4. Fingertip degeneration:
Most occur in the interphalangeal joints, nodules appear on the dorsal side of the joints, local joints have mild flexion deformity, joint soreness and pain, limited mobility, frictional sounds and joint swelling, often misdiagnosed as rheumatoid arthritis.
5. Heel bone spurs:
More common in the elderly, walking pain at the soles of the feet, heavy in the morning, light in the afternoon, the first step of getting out of bed is unbearable, when it is light and heavy.
1. Neck type:
The main complaint is head, neck and shoulder pain and other abnormal feelings, accompanied by corresponding tender points. It is characterized by stiff neck, discomfort, pain, and inflexible activity, which is also the most common type.
2. Nerve root type:
The patient's palm or arm is numb, painful, weak in grip, and sometimes feels incompetent even when holding the cup. When the condition is serious, it is difficult to fall asleep all night.
3. Vertebral artery type:
The patient's symptoms are migraine, dizziness, or chest tightness and chest pain. Each vertigo episode is related to the rotation of the neck.
4. Sympathetic type:
The clinical manifestations include dizziness, vertigo, tinnitus, hand numbness, tachycardia, and pain in the precordial area.
Cervical vertebrae hyperplasia symptoms:
Cervical vertebrae hyperplasia, light neck discomfort, soreness and pain; can be combined with spinal cord, vertebral artery, nerve root and other factors to become various types of cervical spondylosis, the corresponding clinical manifestations appear:
(1) Symptoms of nerve root type: pain in the back of the neck and shoulders and back, numbness of acupuncture or electric shock; limited neck activity, weak grip, finger movement, and difficulty in fine movement. I can't hold things.

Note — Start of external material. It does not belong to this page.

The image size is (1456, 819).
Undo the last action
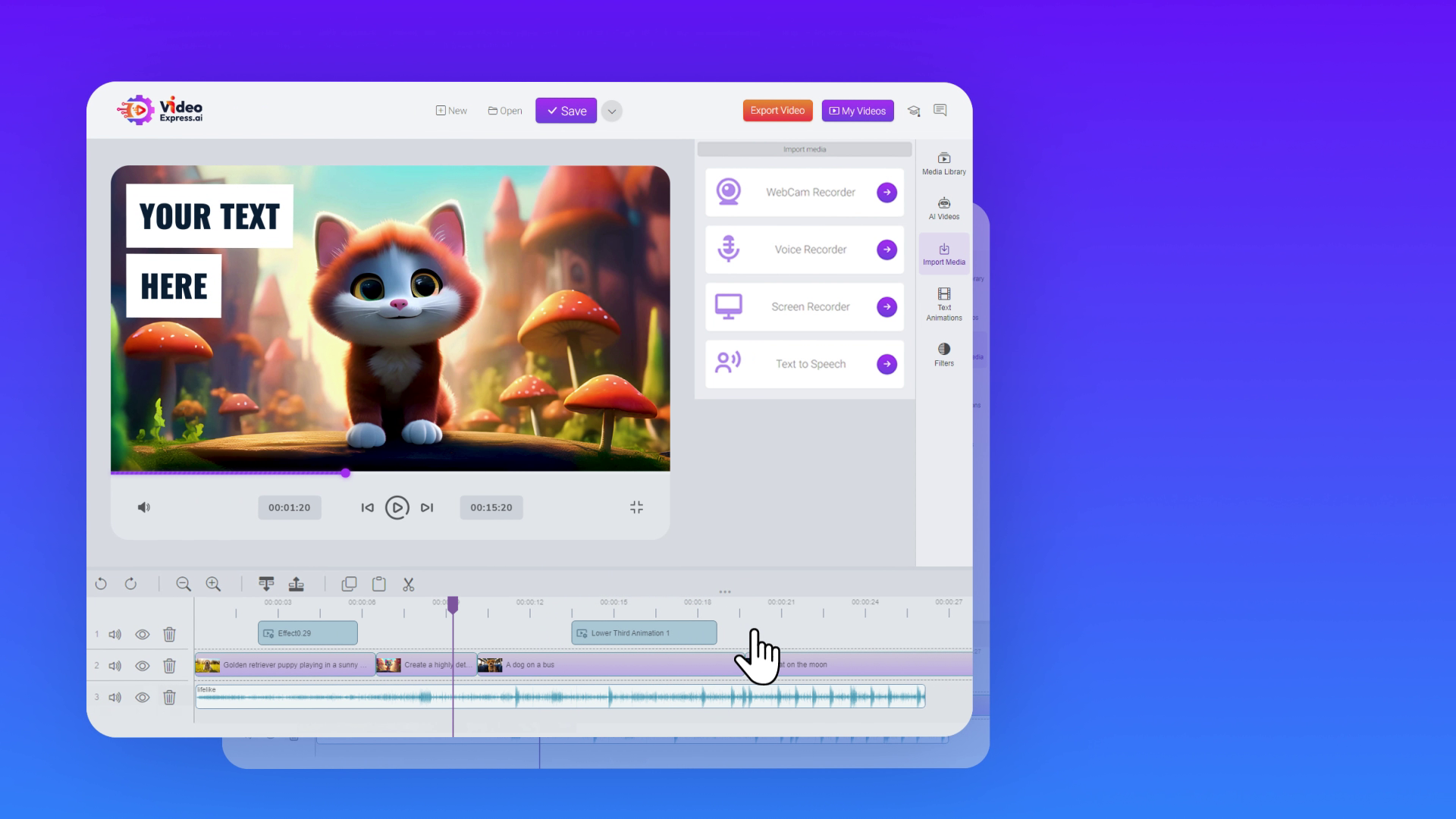tap(101, 584)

(2) spinal cord symptoms; this type is most likely to cause paralysis, mostly manifested as gait instability, walking heavy, feeling that the soles of the feet seem to step on the cotton, one or both sides of the upper limbs numb, hands weak, or easy to lose.
(3) Sympathetic symptoms: blurred vision, eyelid weakness, eye socket swelling and pain, tearing; tachycardia or slowness, high pain in the precordial area and high blood pressure, limbs are cold, body temperature drops. In case of cold limbs, there is a sense of acupuncture, and then redness or pain is aggravated; head, face and neck may also cause numbness or pain, tinnitus, deafness, numbness of the tongue and the like.

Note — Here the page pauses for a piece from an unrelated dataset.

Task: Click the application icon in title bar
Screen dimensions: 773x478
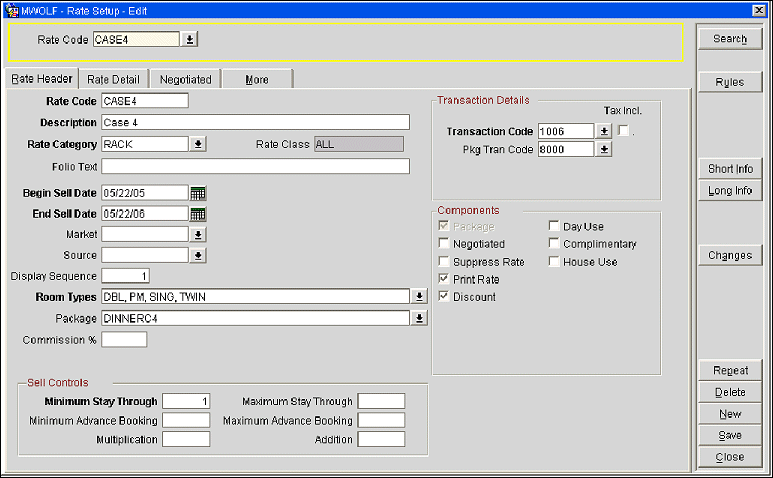Action: coord(12,9)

(4) vertebral artery type symptoms: headache, dizziness, cerebral ischemia; when the head turns to a certain orientation, it is dizziness, nausea, vomiting, tinnitus, deafness, unclear vision, etc.; sudden limb numbness, abnormal feeling, weakness Or suddenly fell and so on.
For patients with cervical spondylosis caused by bone hyperplasia, due to the narrowing of the spinal canal, the spinal nerves and cerebral arteries in the tube are compressed for a long time, causing nerve conduction and blood flow to be blocked, causing long-term blood supply to the brain, malnutrition, and gradual Atrophy, necrosis, senile dementia, and eventually become "vegetarians."